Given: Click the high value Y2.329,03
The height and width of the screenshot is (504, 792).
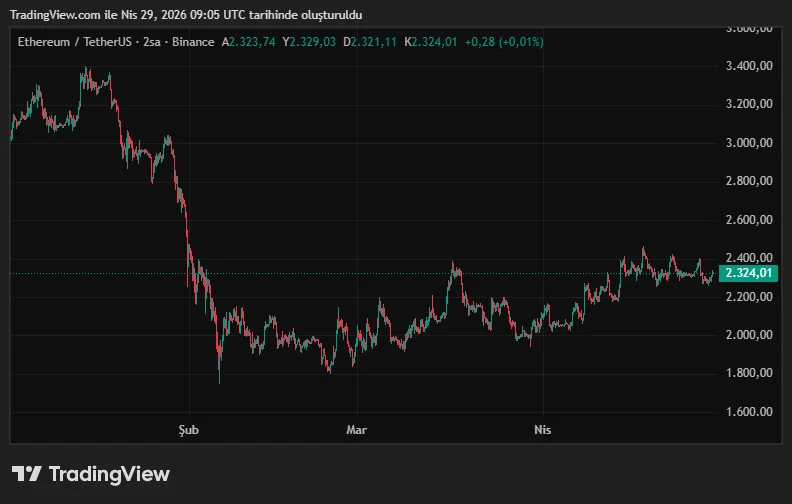Looking at the screenshot, I should click(x=311, y=42).
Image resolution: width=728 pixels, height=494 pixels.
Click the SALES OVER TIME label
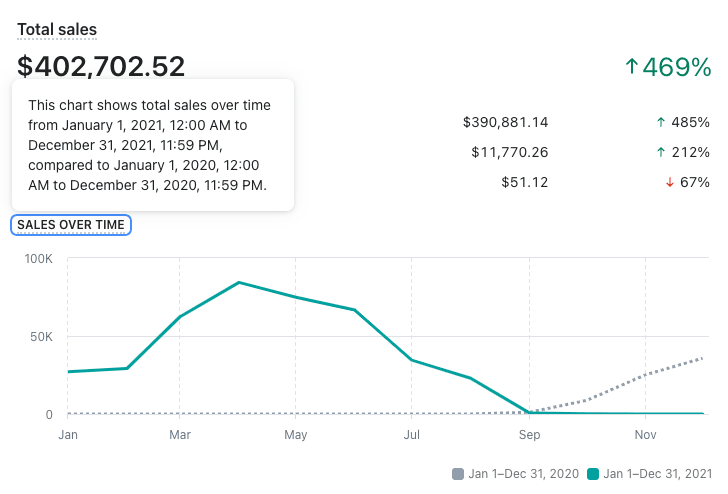click(70, 225)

________________________

WRITTEN INSTRUCTION
Could you convert the part of the listing above that opens with the line containing "Image resolution: width=728" and runs through the end of the listing into a Markdown table with the columns Row and Line, skipping blank lines and leaving out the pictures?

THE ANSWER
| Row | Line |
|---|---|
| 1 | Image resolution: width=728 pixels, height=494 pixels. |
| 2 | Click the SALES OVER TIME label |
| 3 | click(70, 225) |